Records.
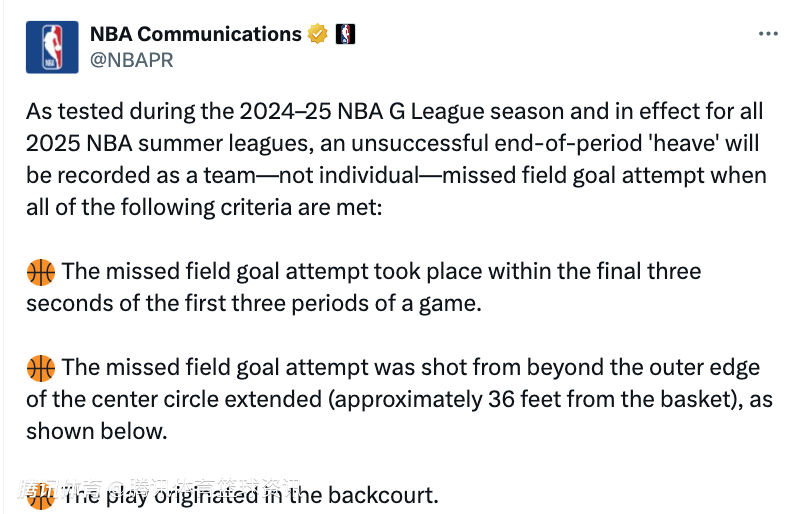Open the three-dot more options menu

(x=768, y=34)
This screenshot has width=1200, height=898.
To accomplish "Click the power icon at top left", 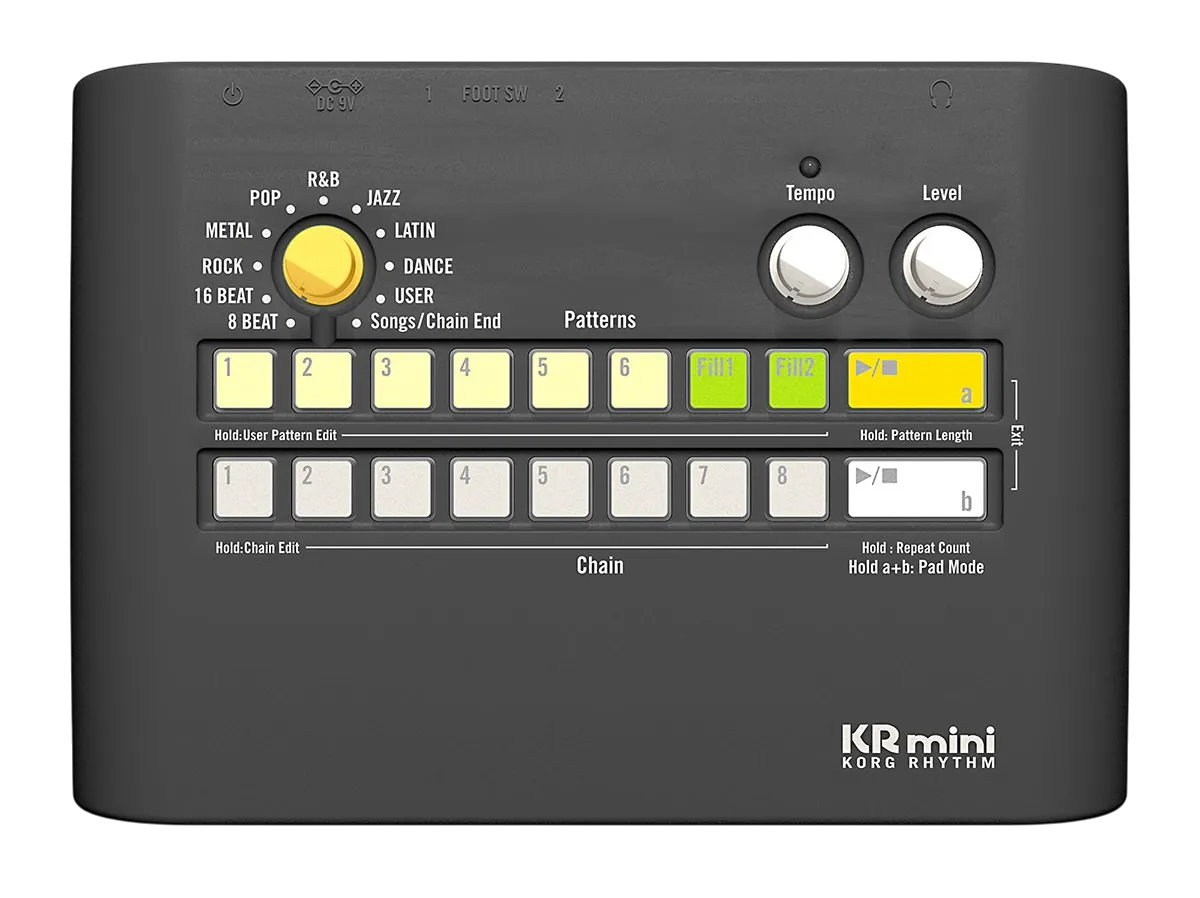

...

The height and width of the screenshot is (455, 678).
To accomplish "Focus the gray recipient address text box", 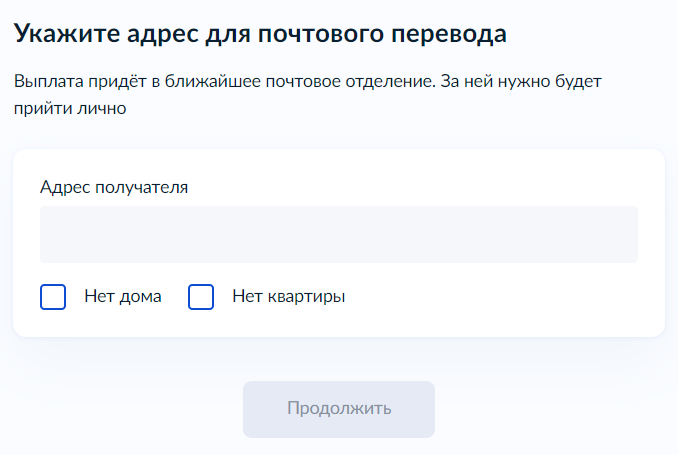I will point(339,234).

Description of the task. The answer must consist of every line from the entries above that contains the string "screenshot".

Exercise output.
This screenshot has width=1200, height=898.
The height and width of the screenshot is (455, 678).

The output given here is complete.